Ruby leetcode 上的一道题,有没有更简单的解法?
Trapping Rain Water Given n non-negative integers representing an elevation map where the width of each bar is 1, compute how much water it is able to trap after raining.
For example,
Given [0,1,0,2,1,0,1,3,2,1,2,1], return 6.
The above elevation map is represented by array [0,1,0,2,1,0,1,3,2,1,2,1]. In this case, 6 units of rain water (blue section) are being trapped. Thanks Marcos for contributing this image!
===============================下面是我的解法======================================= 大概思路是遍历每个节点,找到左边最高边界,找到右边最高边界,然后取这两个边界中最小的和当前高度做差,就是当前的点的蓄水量。
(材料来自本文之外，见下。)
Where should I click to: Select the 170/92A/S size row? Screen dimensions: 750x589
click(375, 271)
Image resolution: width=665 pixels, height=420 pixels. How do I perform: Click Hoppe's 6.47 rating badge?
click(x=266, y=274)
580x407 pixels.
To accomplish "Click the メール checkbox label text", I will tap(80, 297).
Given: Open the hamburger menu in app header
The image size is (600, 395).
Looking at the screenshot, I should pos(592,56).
每个点蓄水量之和就是总的蓄水量。
a = [0,1,0,2,1,0,1,3,2,1,2,1]
b = [0,0,0,0,0,7,0,0,0,0,0,0]
# https://oj.leetcode.com/problems/trapping-rain-water/
def trap(data_arr)
total_trap = 0
data_arr.each_with_index do |item, index|
left_edge, right_edge = item, item
# find left bigest edge
(0..(index - 1)).reverse_each do |left_index|
left_item = data_arr[left_index]
if left_item > left_edge
left_edge = left_item
end
end
# find right bigest edge
((index + 1)..(data_arr.length - 1)).each do |right_index|
right_item = data_arr[right_index]
if right_item > right_edge
right_edge = right_item
end
end
# this point traped water
increment = left_edge >= right_edge ? right_edge - item : left_edge - item
# puts "index:#{index} left_edge:#{left_edge} right_edge:#{right_edge} increment:#{increment}"
total_trap += increment
end
total_trap
end
p trap(a) == 6 # =》 true
p trap(b) == 0 # =》 true
============================================================================================== 或者有什么办法把代码简化?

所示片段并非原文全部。